Exactly the lines from the one with "You are a computer-use agent." through the end of the data below must be set down, and no pictures with them.

[Data section — start]

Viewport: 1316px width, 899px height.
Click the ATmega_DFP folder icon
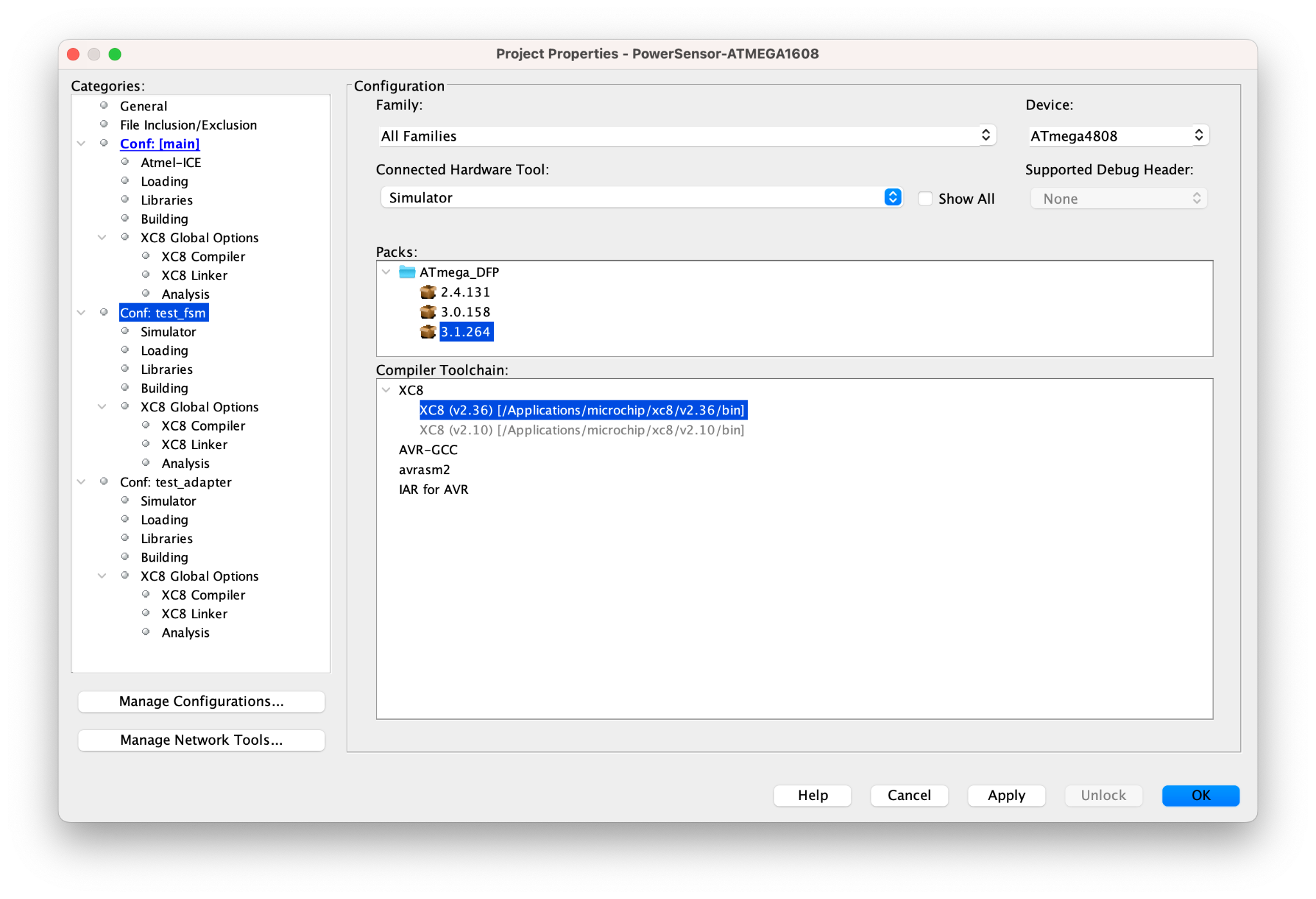pyautogui.click(x=407, y=272)
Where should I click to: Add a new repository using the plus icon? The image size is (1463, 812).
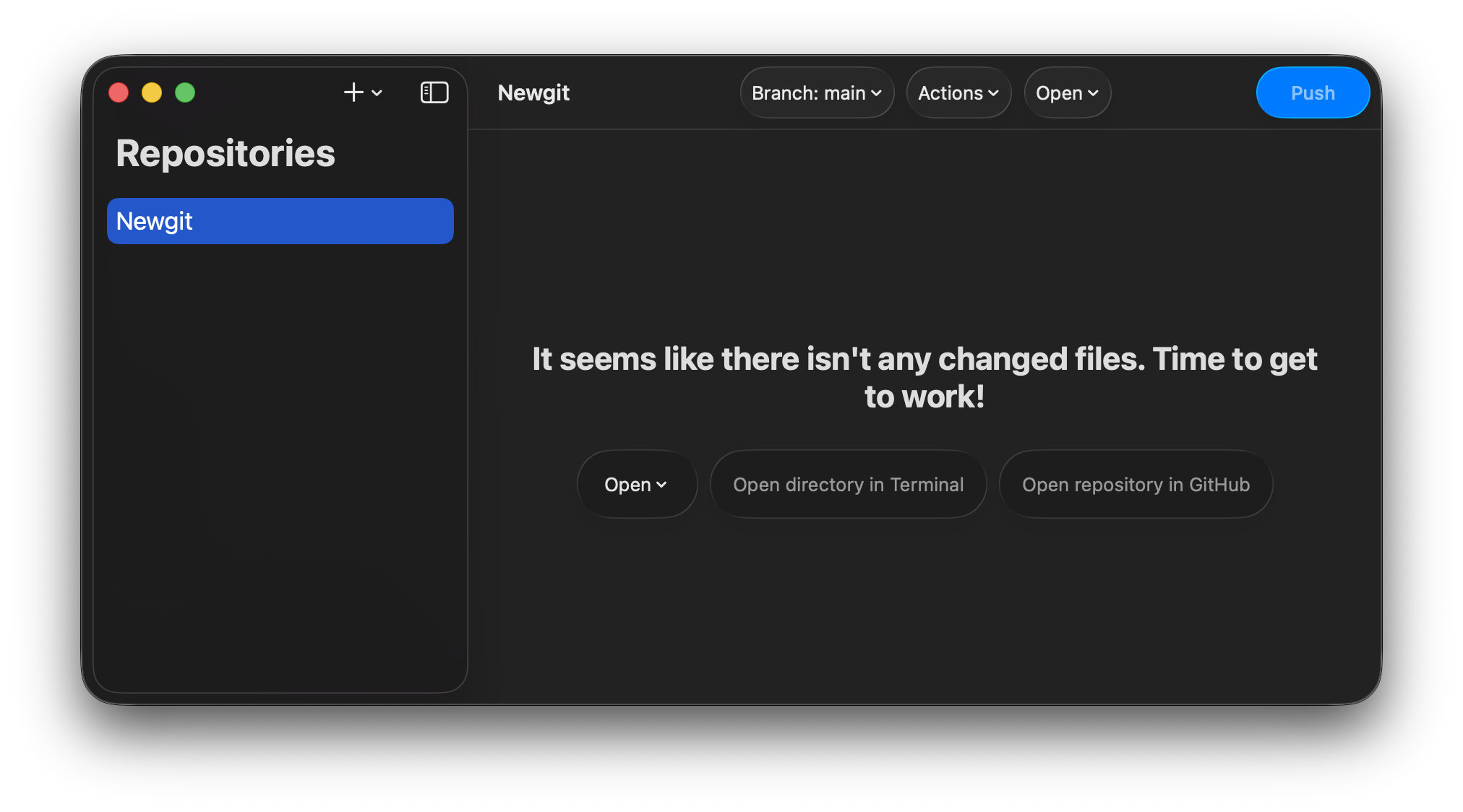pos(353,92)
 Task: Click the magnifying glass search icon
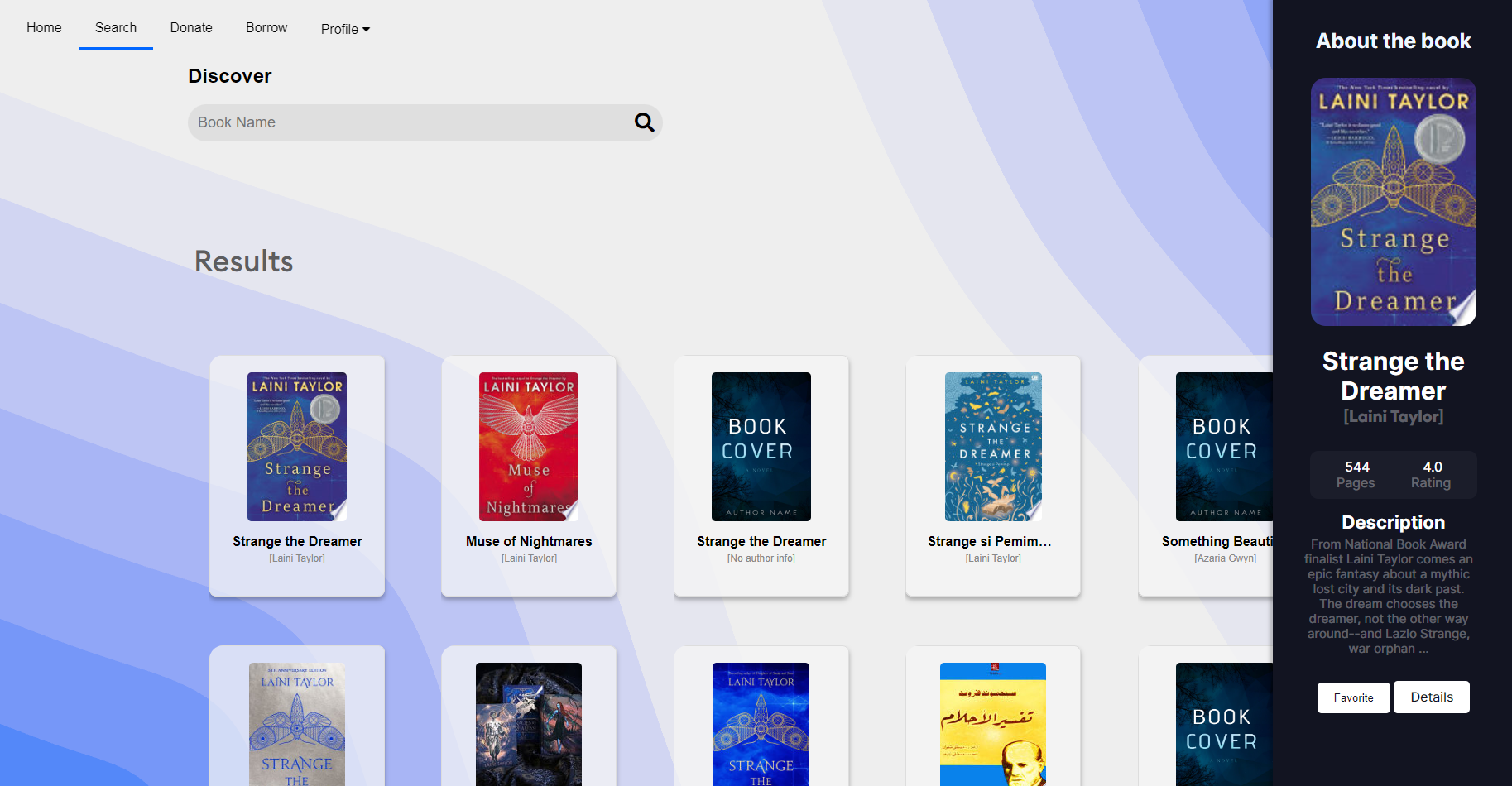pyautogui.click(x=644, y=122)
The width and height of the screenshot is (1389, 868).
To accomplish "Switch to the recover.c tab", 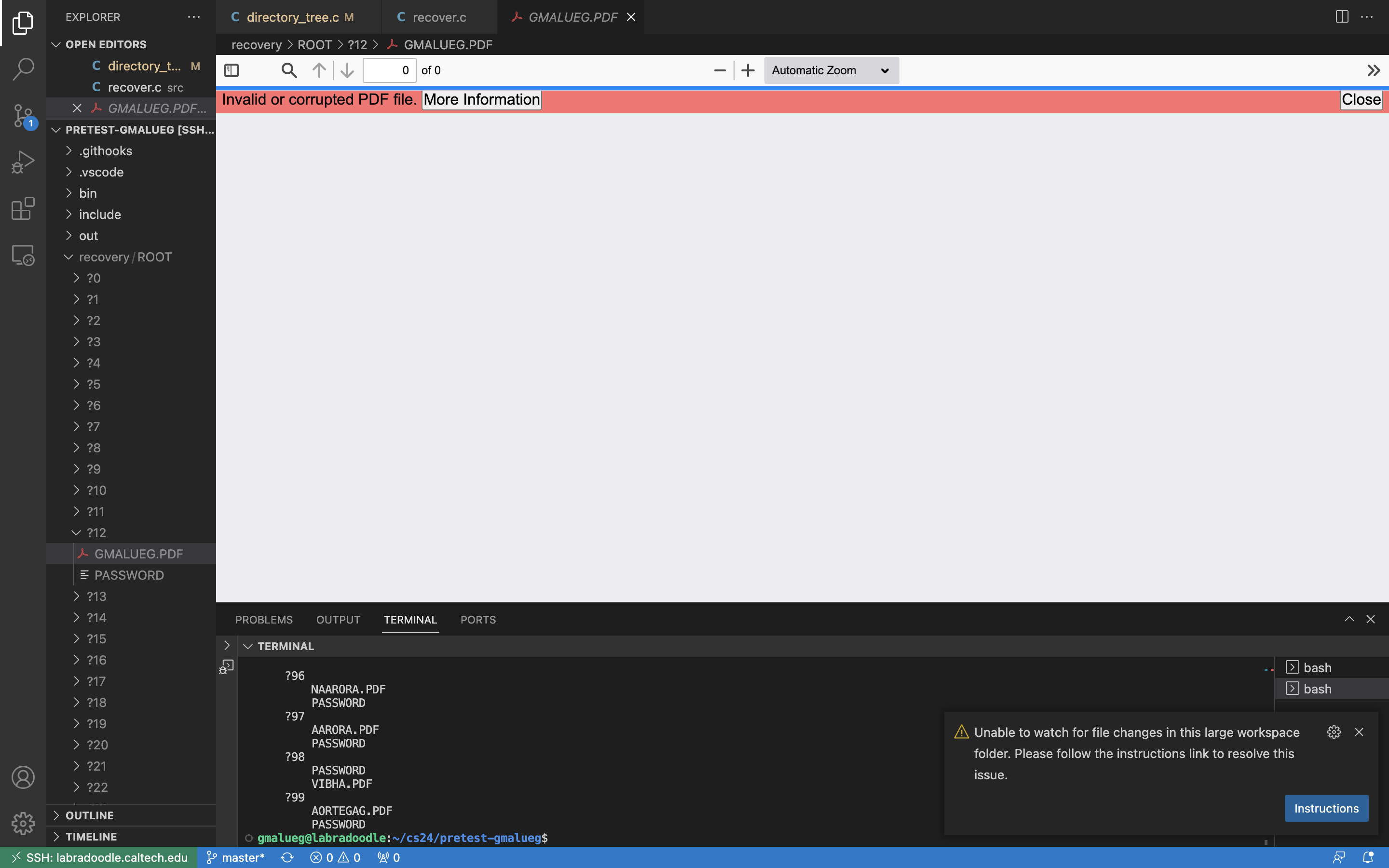I will coord(438,17).
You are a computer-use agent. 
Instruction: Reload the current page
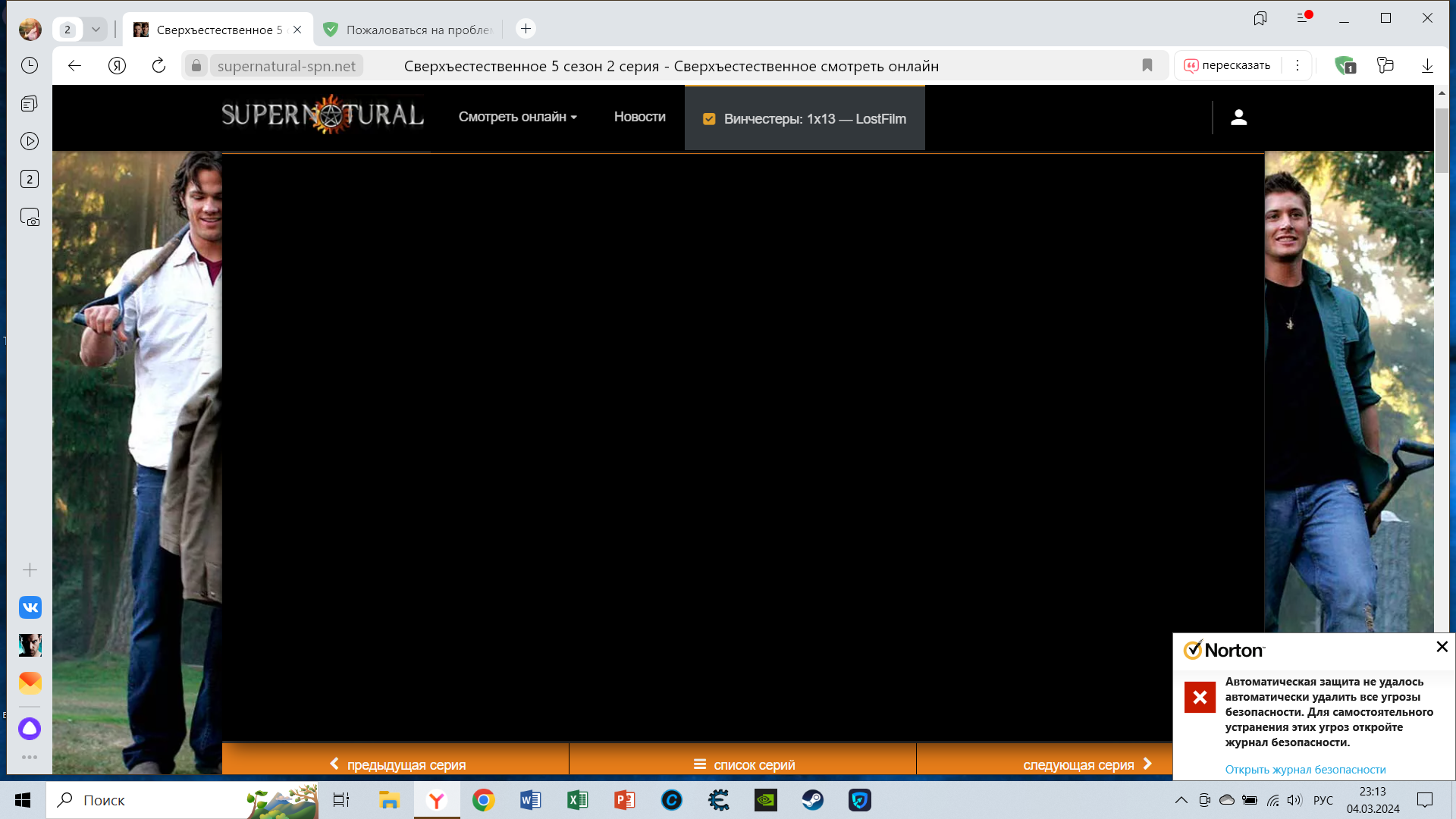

[Data section — finish]

» **Task result**:
You are a computer-use agent. 
Instruction: Reload the current page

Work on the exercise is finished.